The Care and Feeding of the American Domestic Terrorist.

Transforming an otherwise healthy adolescent into a serial killer, mass murderer, or domestic terrorist is a three step process.

The first step involves establishing a relationship between the individual and the public founded upon a sense of betrayal.  This involves failing to protect the individual from abusive behavior, then shamelessly avoiding the imposition of any significant punishment upon the abuser.  If the abuser is a relatively high status individual it's especially effective to praise and reward him for his athletic ability, his fighting skill, his anatomical correctness and so forth.  If the abuser receives a lot of female attention, that's also helpful in generating a general sense of hatred toward the public.  Routinely insulting and/or blaming the terrorist trainee and referring to him with labels like wimp, faggot, pussy, etc. cannot help but reinforce the hatred he'll feel toward everyone around him.  Now that the internet exists, the terrorist trainee will almost certainly learn that this sort of barbaric behavior is normal all over America.  This will help to widen the scope of his hatred toward just about everyone.  The terrorist trainee is now able to place no value on human life without losing sleep over it.

The second step is less controllable.  The trainee must develop a general sense of failure strong enough for him to lose hope in a better future.  He must feel as though he has nothing to lose.  The length of time required to complete this step varies widely.  Eric Harris was 18 when he orchestrated his attack on Columbine High School while George Sodini was 48 when he started spraying bullets inside a Pittsburg health club.  The inability to make and keep friends or maintain healthy relationships with the opposite sex, the inability to find a job that actually pays enough to live on, and the inability to pay for higher education can all be important factors in convincing the trainee that the world hates him and wants him to feel like a loser.

The third step involves the trainee embracing a philosophy where he will acquire a sense of purpose and reward for killing people.  He may embrace a radical religion or he may simply make something up on his own.  In his personal fantasy he's fighting evil and will be lavishly rewarded in Heaven or when the virtual reality game ends.  In a world where videogame and virtual reality escapism is a multibillion dollar industry, this is pretty easy to do.

But without fulfilling the first step by establishing a sense of betrayal in the trainee, the second and third steps become irrelevant.

The manner in which you treat another individual or group of individuals and the value you place on their lives and safety is a function of your relationship.  Timothy McVeigh, Eric Harris, and Adam Lanza obviously had a strong negative relationship with the public.  They had no moral difficulty killing and maiming large groups of people and the reason for this is anything but mysterious.

Here's Dr.
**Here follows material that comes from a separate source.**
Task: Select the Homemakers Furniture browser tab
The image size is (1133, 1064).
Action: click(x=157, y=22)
Pia Durkin's homework question for today:

What kind of relationship will be established between the community of New Bedford and the recent victim of violent crime, Eduardo Irizarry?  Will the criminal who attacked him and broke his jaw suffer the same laughably ineffective punishment as chair throwing Kemar Omar Roselus?  Will he simply be moved to another school building and put on "double secret probation?"  Will young Mr. Irizarry be taught by example that adults in authority place no value on his safety?  Will he learn the same lessons learned by the three mass murderers listed above?  Or will the criminal actually be treated as what it is?
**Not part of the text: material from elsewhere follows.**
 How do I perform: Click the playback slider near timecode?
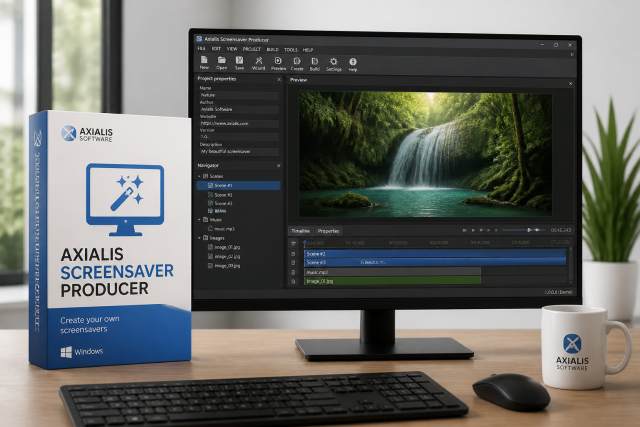[x=524, y=230]
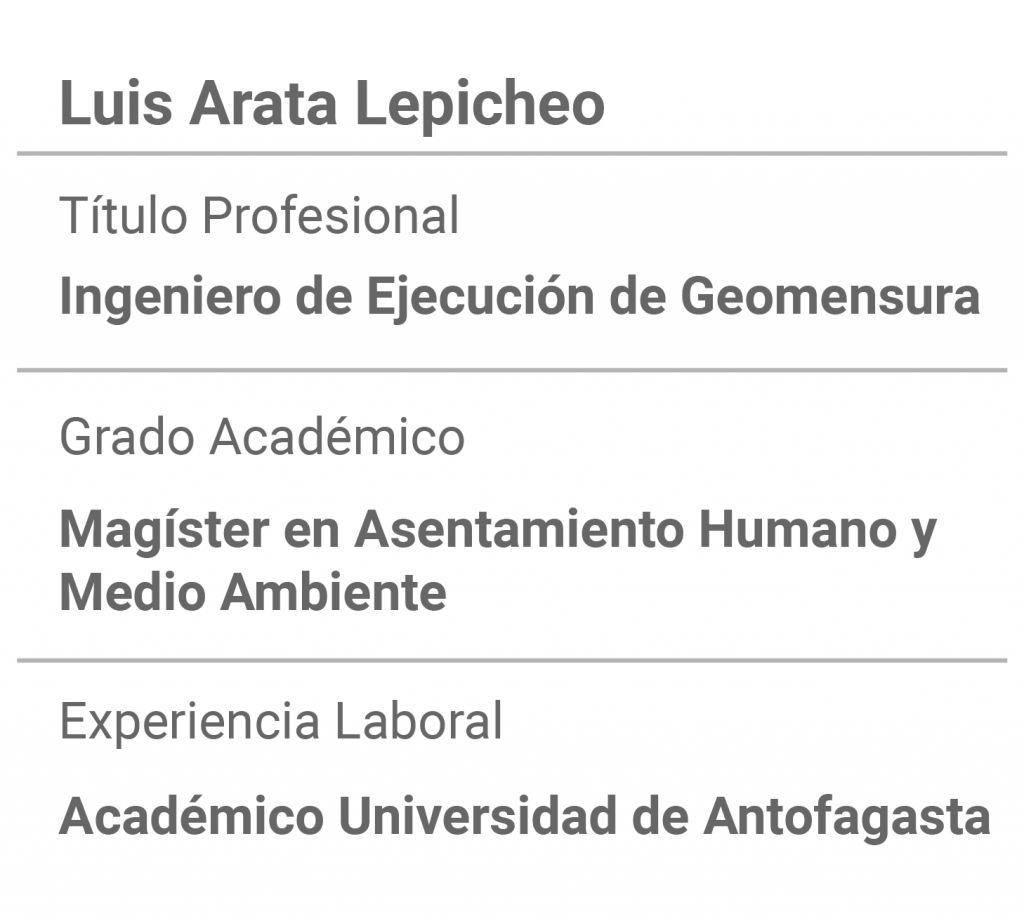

I know what you're thinking.  Lots of people are bullied without turning into killers.  I encounter this argument routinely and my standard response is always the same.  Lots of people drink and drive without ever crashing into anything.  In fact, between 1978 when I graduated high school and 1984 when I enlisted in the military I operated a motor vehicle after drinking more than the legal limit well over a thousand times.

How would you feel if I addressed the senior class of New Bedford High School and argued that drinking and driving is statistically safe?

The Elephant will be following this story closely.  Try not to get anyone killed.